Using Joins in AQL

Query examples for joining documents with one-to-many and many-to-many relationships

The two common scenarios when you want to join documents of collections are:

One-to-Many: You may have a collection users and a collection cities. A user lives in a city and you need the city information during a query about the user.
Many-To-Many: You may have a collection authors and books. An author can write many books and a book can have many authors. You want to return a list of books with their authors. Therefore you need to join the authors and books.

Unlike many NoSQL databases, ArangoDB does support joins in AQL queries. This is similar to the way traditional relational databases handle this. However, because documents allow for more flexibility, joins are also more flexible. The following sections provide solutions for common questions.

So far we have only dealt with one collection (users) at a time. We also have a collection relations that stores relationships between users. We will now use this extra collection to create a result from two collections.
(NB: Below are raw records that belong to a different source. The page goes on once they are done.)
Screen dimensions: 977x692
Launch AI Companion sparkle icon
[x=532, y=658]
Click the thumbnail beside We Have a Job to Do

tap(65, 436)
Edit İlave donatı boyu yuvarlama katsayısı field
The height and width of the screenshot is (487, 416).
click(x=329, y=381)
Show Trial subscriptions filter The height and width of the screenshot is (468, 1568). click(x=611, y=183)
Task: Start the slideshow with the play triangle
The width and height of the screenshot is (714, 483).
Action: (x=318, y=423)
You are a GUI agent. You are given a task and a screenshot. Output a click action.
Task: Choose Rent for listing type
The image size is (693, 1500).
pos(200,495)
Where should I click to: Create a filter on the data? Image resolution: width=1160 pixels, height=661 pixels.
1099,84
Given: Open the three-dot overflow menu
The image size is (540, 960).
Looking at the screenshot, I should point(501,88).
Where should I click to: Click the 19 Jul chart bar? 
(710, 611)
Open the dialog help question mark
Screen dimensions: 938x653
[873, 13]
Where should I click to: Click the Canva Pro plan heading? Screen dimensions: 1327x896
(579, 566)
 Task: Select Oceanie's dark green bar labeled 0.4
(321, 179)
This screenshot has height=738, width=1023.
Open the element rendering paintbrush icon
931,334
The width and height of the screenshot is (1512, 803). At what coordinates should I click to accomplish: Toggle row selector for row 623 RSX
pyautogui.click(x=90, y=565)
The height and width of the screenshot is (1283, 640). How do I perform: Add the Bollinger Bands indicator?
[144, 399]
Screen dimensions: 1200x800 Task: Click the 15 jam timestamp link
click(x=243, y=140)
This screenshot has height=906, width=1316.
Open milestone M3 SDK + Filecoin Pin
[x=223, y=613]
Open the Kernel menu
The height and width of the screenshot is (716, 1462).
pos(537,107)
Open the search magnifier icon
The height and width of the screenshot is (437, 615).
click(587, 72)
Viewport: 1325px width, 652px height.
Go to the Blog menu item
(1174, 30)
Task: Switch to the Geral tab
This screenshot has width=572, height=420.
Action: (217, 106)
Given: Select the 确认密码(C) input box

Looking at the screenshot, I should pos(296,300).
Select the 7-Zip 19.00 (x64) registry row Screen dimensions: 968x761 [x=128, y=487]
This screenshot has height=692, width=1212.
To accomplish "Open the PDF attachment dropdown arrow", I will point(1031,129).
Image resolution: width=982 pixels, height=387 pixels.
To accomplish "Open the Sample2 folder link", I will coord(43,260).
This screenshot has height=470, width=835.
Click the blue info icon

First of all, we’ll query a few users together with their friends’ ids. For that, we’ll use all relations that have a value of friend in their type attribute. Relationships are established by using the friendOf and thisUser attributes in the relations collection, which point to the userId values in the users collection.

One-To-Many

You have a collection called users. Users live in city and a city is identified by its primary key. In principle you can embedded the city document into the users document and be happy with it.

{
  "_id" : "users/2151975421",
  "_key" : "2151975421",
  "_rev" : "2151975421",
  "name" : {
    "first" : "John",
    "last" : "Doe"
  },
  "city" : {
    "name" : "Metropolis"
  }
}

This works well for many use cases. Now assume, that you have additional information about the city, like the number of people living in it. It would be impractical to change each and every user document if this numbers changes. Therefore it is good idea to hold the city information in a separate collection.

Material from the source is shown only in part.